**Activity:**
Starting at the line with "Ποιμενική Ζωή (865, 1213)" and going on through the line with "Δεκέμβριος 2025 (77, 1513)", reproduce each line in the records below exactly and nothing more.

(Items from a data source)
*-*-*
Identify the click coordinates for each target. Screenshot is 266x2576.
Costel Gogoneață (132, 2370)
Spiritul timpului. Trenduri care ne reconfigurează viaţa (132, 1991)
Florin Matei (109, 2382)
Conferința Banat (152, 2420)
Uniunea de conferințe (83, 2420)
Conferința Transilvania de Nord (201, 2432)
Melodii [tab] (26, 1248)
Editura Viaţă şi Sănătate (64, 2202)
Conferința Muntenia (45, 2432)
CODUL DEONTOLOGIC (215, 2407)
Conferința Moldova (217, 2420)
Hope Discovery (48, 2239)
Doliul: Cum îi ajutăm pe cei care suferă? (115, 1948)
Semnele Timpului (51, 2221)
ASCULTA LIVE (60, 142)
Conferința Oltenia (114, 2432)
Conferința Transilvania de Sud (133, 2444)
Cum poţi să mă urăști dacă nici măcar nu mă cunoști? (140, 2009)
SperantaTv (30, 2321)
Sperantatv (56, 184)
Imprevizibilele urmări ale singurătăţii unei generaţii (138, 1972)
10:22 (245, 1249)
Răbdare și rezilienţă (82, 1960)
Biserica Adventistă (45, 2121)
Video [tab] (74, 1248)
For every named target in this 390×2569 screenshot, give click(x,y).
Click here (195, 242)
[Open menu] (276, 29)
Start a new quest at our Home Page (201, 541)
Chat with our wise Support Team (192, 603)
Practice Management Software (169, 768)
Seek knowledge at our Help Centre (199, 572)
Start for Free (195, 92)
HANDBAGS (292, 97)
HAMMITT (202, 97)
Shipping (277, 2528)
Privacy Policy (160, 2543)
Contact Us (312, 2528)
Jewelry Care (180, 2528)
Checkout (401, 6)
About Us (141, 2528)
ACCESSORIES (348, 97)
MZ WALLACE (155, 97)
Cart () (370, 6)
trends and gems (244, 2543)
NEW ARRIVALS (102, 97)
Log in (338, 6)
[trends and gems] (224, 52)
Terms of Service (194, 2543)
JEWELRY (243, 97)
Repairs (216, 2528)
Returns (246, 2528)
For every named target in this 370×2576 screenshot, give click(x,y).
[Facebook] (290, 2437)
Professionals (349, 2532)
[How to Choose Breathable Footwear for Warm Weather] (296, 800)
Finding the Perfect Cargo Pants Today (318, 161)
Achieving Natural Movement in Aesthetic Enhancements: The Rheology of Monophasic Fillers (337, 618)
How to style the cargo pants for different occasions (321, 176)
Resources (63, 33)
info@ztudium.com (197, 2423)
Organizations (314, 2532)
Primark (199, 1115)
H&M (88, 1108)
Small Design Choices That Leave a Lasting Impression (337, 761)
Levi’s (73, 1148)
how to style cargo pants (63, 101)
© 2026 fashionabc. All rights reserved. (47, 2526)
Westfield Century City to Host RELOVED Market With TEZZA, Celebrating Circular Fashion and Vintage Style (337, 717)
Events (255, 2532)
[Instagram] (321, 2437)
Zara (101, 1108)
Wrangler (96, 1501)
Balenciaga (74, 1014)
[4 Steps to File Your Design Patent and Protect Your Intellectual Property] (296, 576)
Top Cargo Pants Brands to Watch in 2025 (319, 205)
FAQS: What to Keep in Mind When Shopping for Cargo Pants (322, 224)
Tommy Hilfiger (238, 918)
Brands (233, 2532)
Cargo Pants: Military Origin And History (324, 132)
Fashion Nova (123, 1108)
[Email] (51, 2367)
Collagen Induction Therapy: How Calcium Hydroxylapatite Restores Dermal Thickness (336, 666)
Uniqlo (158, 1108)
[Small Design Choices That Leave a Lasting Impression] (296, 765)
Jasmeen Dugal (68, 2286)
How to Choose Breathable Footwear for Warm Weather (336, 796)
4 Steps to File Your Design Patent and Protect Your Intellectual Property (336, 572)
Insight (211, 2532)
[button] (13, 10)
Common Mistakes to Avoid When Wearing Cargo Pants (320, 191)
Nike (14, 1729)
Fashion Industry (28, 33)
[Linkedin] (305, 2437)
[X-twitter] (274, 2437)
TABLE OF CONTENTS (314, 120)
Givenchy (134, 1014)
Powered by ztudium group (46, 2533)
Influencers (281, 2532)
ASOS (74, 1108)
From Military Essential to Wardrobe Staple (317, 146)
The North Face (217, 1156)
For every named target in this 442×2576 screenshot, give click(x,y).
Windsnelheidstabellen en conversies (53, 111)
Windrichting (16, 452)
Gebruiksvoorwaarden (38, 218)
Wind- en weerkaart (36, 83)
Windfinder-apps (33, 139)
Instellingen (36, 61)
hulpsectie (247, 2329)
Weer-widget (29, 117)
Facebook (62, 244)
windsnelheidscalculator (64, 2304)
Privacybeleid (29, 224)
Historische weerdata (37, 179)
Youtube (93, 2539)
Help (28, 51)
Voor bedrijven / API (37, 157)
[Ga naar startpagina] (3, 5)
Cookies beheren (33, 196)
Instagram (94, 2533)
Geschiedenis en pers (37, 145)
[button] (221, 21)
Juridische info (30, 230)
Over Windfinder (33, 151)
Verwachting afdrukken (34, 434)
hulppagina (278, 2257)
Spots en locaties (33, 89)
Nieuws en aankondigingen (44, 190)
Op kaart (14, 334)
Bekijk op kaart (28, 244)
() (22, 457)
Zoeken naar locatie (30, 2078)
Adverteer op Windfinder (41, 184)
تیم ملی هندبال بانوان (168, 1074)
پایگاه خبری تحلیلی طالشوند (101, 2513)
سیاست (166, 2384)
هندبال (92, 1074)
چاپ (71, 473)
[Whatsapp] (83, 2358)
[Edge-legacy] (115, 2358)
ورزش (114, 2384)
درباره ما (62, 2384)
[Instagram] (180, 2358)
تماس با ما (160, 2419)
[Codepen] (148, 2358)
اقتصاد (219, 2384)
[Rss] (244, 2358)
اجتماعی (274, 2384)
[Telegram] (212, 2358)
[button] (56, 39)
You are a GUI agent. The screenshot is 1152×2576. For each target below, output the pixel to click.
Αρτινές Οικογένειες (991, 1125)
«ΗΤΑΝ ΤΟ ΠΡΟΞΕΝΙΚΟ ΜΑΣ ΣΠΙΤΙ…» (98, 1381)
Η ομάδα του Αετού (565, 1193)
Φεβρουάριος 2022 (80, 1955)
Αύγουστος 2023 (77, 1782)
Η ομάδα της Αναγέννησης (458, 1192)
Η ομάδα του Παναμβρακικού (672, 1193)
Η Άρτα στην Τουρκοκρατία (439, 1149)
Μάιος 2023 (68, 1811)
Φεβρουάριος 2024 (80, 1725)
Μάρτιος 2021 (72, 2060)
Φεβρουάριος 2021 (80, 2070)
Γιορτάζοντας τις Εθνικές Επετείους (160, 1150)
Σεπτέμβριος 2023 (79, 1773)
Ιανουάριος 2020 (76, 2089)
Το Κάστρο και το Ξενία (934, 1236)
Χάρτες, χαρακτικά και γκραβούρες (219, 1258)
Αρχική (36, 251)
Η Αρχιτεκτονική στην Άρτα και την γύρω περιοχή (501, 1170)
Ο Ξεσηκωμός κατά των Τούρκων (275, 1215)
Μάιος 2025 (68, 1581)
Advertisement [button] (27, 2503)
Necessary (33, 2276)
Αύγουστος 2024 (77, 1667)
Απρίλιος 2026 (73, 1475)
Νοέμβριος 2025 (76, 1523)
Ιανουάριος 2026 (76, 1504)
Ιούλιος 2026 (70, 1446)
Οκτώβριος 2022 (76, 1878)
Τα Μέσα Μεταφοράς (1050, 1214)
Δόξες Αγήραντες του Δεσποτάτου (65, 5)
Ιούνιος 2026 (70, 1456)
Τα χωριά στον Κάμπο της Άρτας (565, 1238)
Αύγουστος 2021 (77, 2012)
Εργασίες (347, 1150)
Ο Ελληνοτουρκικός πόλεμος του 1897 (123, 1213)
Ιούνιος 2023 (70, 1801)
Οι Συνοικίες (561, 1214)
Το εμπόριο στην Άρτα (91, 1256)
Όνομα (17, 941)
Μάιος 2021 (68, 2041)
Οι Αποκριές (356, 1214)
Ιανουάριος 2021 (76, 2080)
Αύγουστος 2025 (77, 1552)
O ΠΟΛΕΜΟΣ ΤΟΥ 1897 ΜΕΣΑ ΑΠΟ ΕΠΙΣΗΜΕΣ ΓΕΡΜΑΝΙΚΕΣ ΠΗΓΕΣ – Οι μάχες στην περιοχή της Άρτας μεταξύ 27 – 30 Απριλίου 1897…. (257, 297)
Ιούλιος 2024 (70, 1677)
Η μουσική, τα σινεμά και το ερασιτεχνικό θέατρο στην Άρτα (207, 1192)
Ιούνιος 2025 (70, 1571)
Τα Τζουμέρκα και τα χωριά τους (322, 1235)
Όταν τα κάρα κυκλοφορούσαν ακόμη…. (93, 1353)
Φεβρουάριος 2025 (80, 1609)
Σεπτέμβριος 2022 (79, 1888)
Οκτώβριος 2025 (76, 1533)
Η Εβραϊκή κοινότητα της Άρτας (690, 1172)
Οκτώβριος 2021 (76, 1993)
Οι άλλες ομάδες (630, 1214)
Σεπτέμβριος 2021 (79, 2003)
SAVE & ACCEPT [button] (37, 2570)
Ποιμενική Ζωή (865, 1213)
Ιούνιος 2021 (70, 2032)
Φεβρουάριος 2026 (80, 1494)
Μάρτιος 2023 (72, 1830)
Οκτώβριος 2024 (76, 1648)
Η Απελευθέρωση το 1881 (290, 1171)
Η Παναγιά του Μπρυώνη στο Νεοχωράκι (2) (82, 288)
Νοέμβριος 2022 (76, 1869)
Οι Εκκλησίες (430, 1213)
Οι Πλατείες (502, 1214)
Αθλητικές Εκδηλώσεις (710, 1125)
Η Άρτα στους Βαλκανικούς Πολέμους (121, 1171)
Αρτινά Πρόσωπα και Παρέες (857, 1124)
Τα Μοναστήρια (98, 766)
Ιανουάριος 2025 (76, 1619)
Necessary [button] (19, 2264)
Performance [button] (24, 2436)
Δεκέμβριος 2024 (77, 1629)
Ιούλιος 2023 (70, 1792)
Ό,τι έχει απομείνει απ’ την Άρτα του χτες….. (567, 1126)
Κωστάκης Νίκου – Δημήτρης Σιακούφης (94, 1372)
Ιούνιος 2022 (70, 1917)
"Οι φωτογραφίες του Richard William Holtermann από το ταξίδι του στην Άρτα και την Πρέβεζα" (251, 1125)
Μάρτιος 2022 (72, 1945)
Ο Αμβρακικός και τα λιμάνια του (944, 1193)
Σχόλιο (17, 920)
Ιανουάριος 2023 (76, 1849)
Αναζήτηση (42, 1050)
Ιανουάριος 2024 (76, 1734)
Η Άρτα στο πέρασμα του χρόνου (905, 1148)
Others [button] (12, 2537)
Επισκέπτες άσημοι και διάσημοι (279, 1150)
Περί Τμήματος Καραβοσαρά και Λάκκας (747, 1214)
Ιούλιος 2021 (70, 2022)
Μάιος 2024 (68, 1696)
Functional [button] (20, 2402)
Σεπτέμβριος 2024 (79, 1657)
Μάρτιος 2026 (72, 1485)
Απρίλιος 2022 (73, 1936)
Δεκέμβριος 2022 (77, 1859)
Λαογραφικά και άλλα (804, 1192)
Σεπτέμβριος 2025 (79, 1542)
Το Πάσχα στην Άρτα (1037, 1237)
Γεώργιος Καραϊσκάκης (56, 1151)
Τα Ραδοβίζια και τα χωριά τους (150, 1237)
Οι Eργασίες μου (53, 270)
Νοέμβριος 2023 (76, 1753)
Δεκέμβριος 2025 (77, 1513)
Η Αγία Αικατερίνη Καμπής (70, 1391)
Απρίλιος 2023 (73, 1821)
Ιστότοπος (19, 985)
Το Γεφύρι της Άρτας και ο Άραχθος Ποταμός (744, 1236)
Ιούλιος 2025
*-*-*
**Response box:**
Ποιμενική Ζωή (865, 1213)
Ιούνιος 2021 (70, 2032)
Φεβρουάριος 2026 (80, 1494)
Μάρτιος 2023 (72, 1830)
Οκτώβριος 2024 (76, 1648)
Η Απελευθέρωση το 1881 (290, 1171)
Η Παναγιά του Μπρυώνη στο Νεοχωράκι (2) (82, 288)
Νοέμβριος 2022 (76, 1869)
Οι Εκκλησίες (430, 1213)
Οι Πλατείες (502, 1214)
Αθλητικές Εκδηλώσεις (710, 1125)
Η Άρτα στους Βαλκανικούς Πολέμους (121, 1171)
Αρτινά Πρόσωπα και Παρέες (857, 1124)
Τα Μοναστήρια (98, 766)
Ιανουάριος 2025 (76, 1619)
Necessary [button] (19, 2264)
Performance [button] (24, 2436)
Δεκέμβριος 2024 (77, 1629)
Ιούλιος 2023 (70, 1792)
Ό,τι έχει απομείνει απ’ την Άρτα του χτες….. (567, 1126)
Κωστάκης Νίκου – Δημήτρης Σιακούφης (94, 1372)
Ιούνιος 2022 (70, 1917)
"Οι φωτογραφίες του Richard William Holtermann από το ταξίδι του στην Άρτα και την Πρέβεζα" (251, 1125)
Μάρτιος 2022 (72, 1945)
Ο Αμβρακικός και τα λιμάνια του (944, 1193)
Σχόλιο (17, 920)
Ιανουάριος 2023 (76, 1849)
Αναζήτηση (42, 1050)
Ιανουάριος 2024 (76, 1734)
Η Άρτα στο πέρασμα του χρόνου (905, 1148)
Others [button] (12, 2537)
Επισκέπτες άσημοι και διάσημοι (279, 1150)
Περί Τμήματος Καραβοσαρά και Λάκκας (747, 1214)
Ιούλιος 2021 (70, 2022)
Μάιος 2024 (68, 1696)
Functional [button] (20, 2402)
Σεπτέμβριος 2024 (79, 1657)
Μάρτιος 2026 (72, 1485)
Απρίλιος 2022 (73, 1936)
Δεκέμβριος 2022 (77, 1859)
Λαογραφικά και άλλα (804, 1192)
Σεπτέμβριος 2025 (79, 1542)
Το Πάσχα στην Άρτα (1037, 1237)
Γεώργιος Καραϊσκάκης (56, 1151)
Τα Ραδοβίζια και τα χωριά τους (150, 1237)
Οι Eργασίες μου (53, 270)
Νοέμβριος 2023 (76, 1753)
Δεκέμβριος 2025 (77, 1513)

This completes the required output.